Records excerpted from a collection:
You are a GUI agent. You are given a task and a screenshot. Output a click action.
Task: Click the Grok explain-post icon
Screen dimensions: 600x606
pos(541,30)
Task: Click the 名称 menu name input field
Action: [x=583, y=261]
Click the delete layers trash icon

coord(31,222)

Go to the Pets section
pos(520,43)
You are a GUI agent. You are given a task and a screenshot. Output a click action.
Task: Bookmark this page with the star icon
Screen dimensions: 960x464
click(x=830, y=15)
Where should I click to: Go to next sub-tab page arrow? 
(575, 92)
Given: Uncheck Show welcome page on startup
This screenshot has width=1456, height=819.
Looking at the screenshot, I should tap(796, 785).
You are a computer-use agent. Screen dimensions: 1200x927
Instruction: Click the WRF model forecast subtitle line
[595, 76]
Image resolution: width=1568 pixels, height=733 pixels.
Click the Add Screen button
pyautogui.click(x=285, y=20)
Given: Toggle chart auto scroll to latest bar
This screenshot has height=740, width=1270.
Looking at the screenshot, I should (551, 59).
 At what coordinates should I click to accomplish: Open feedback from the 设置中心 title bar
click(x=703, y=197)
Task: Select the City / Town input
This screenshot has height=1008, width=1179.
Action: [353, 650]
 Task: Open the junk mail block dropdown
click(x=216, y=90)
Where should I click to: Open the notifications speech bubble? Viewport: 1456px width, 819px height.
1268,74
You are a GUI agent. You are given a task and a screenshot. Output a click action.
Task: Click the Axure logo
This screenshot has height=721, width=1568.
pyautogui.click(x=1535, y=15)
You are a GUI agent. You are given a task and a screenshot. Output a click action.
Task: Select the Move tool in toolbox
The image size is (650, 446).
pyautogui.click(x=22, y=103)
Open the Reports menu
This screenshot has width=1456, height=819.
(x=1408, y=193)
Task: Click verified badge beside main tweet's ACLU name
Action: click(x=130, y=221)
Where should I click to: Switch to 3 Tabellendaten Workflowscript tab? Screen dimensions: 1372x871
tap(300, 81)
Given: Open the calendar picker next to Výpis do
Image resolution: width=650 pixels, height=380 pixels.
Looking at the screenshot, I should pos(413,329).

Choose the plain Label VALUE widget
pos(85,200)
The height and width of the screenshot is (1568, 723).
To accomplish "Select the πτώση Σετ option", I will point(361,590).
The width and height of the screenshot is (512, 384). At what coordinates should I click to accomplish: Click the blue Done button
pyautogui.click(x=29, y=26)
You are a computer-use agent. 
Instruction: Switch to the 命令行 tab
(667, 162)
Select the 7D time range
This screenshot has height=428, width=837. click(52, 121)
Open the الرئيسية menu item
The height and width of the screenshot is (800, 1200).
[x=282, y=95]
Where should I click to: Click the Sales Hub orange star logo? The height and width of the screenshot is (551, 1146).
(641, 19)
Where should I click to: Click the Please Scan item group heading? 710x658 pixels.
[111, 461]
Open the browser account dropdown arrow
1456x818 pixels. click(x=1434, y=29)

* WRITTEN INSTRUCTION
Write out everything from the line containing "At what coordinates should I click to accomplish: Open" down to the line containing "click(x=216, y=90)", switching "junk mail" to "spam" and leaving all else unchanged. Give only those lines.

* THE RESULT
 At what coordinates should I click to accomplish: Open feedback from the 设置中心 title bar
click(x=703, y=197)
Task: Select the City / Town input
This screenshot has height=1008, width=1179.
Action: [353, 650]
 Task: Open the spam block dropdown
click(x=216, y=90)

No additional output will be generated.